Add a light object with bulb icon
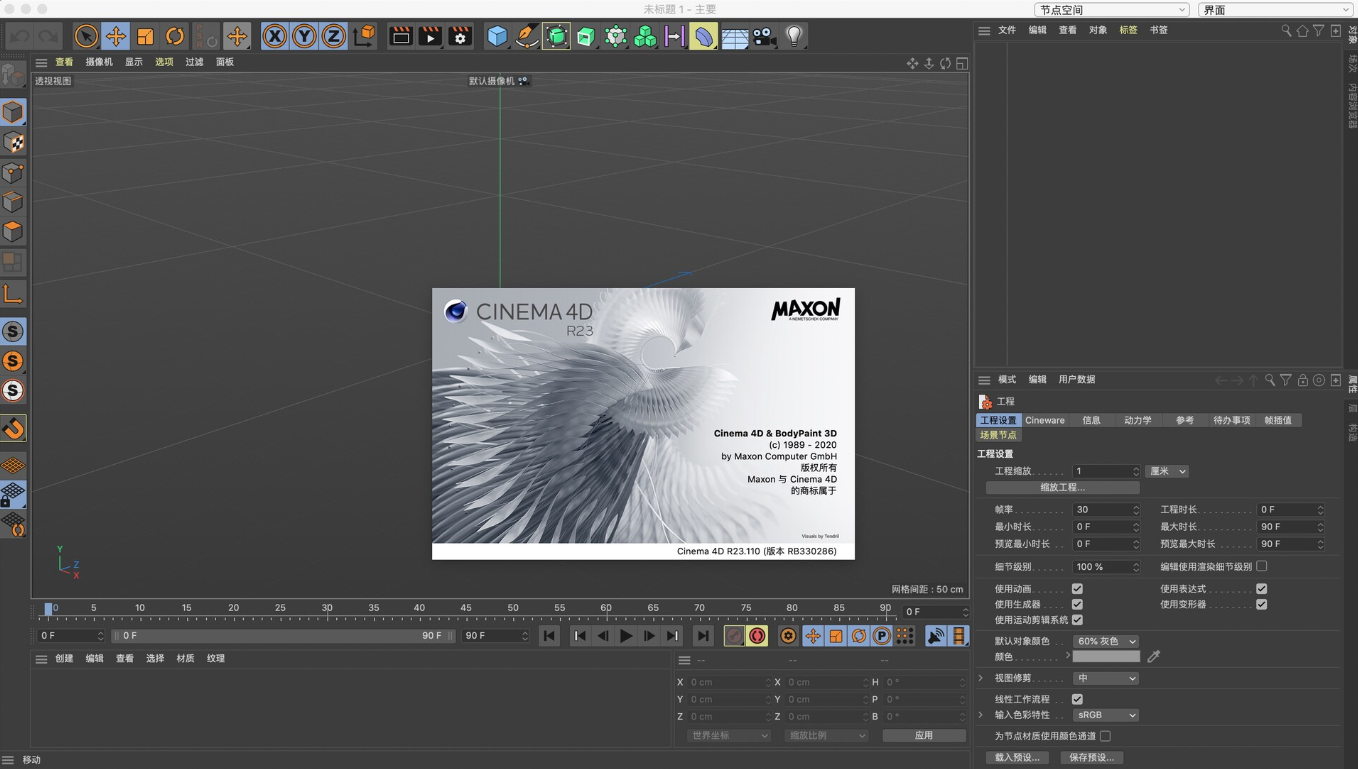Image resolution: width=1358 pixels, height=769 pixels. click(x=794, y=37)
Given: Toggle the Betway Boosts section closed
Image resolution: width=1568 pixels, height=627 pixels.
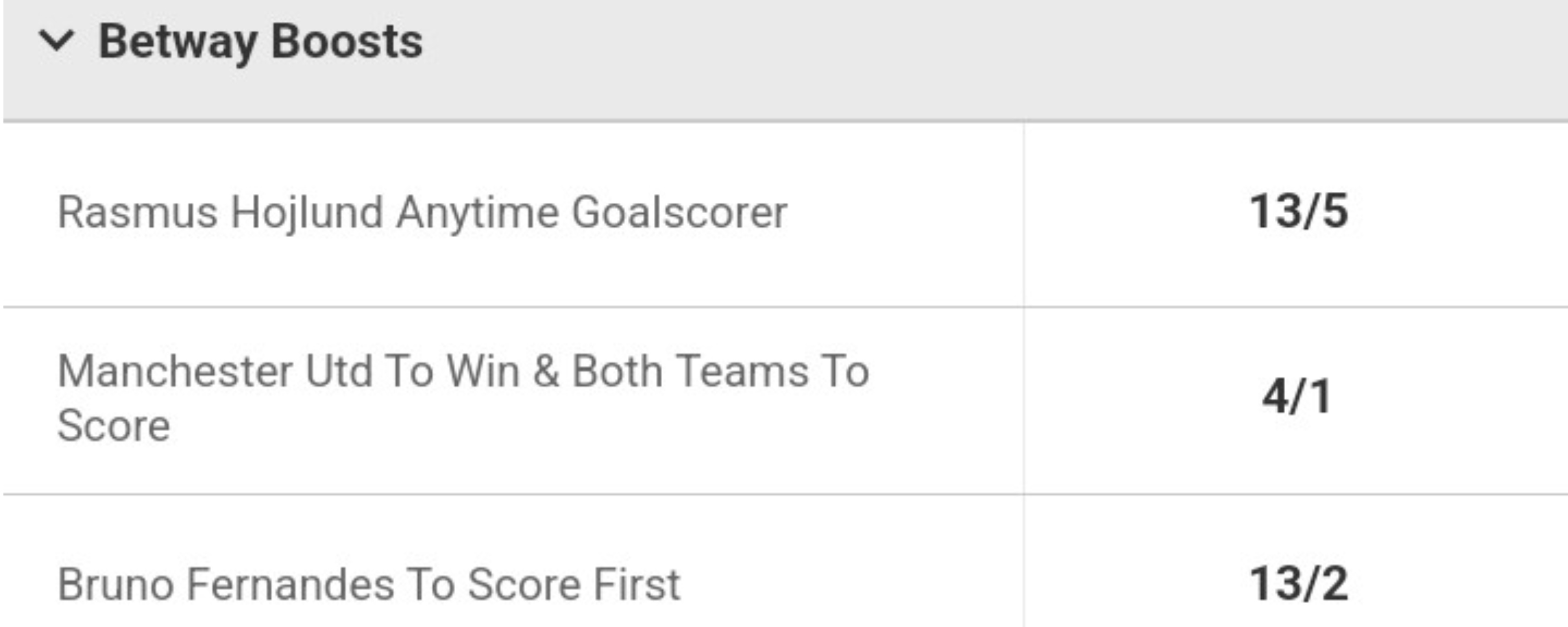Looking at the screenshot, I should (56, 41).
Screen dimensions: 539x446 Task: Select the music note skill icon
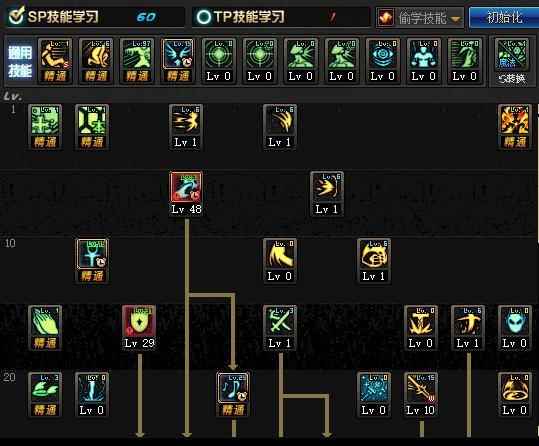coord(233,388)
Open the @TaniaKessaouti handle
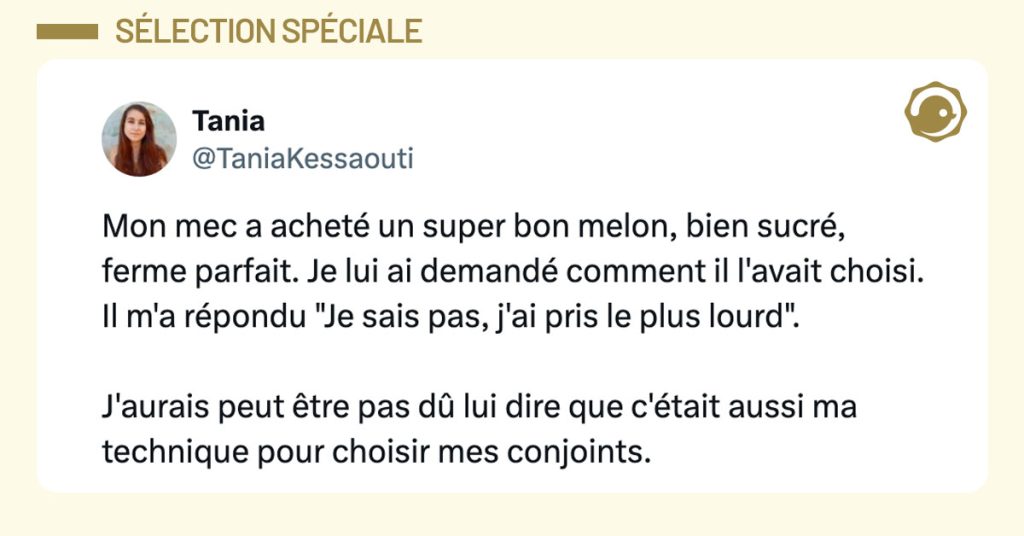The height and width of the screenshot is (536, 1024). point(302,159)
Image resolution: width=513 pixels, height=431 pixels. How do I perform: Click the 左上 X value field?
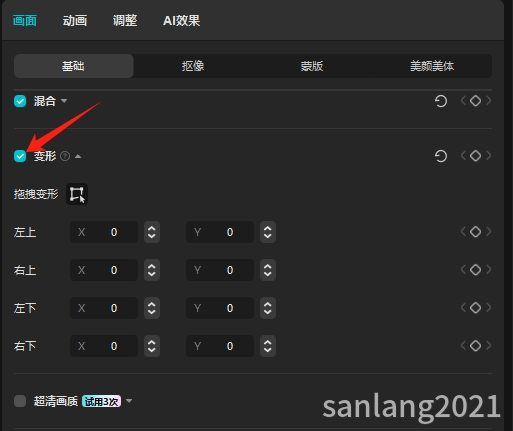point(104,232)
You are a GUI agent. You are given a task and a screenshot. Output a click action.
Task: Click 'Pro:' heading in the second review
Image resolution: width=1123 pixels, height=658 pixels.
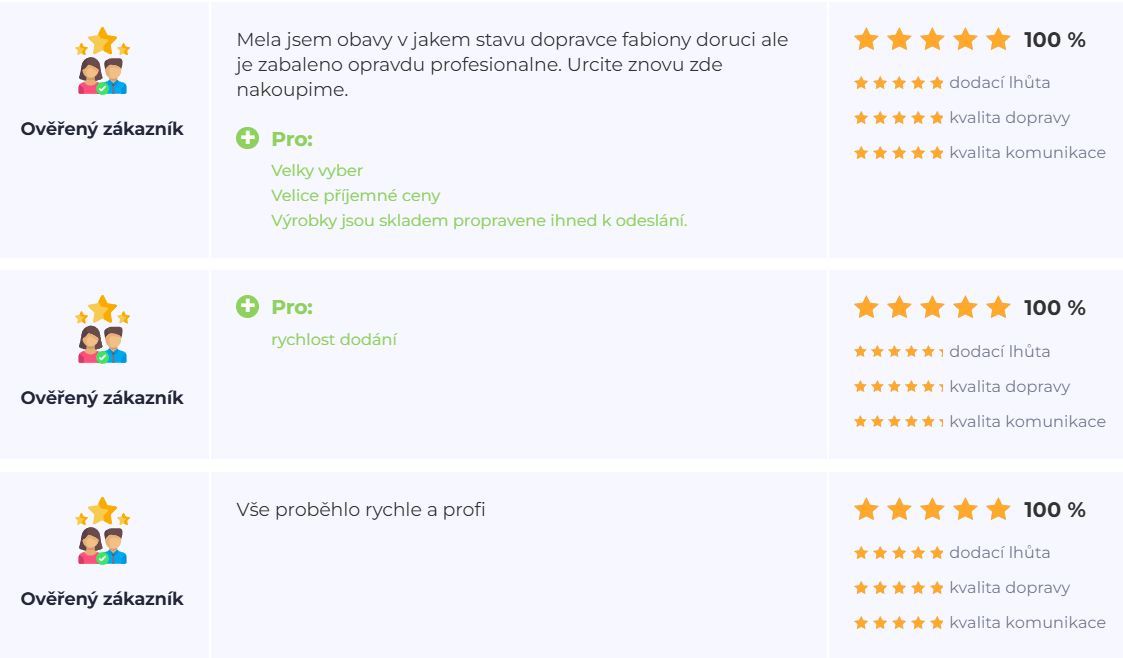(292, 307)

————————

• REQUIREMENT: Write out exactly, and only, the lines from the line holding "Task: Click 'Pro:'" through the end of the data, inclusive, without any pictures.

• TASK SOLUTION:
Task: Click 'Pro:' heading in the second review
Image resolution: width=1123 pixels, height=658 pixels.
(292, 307)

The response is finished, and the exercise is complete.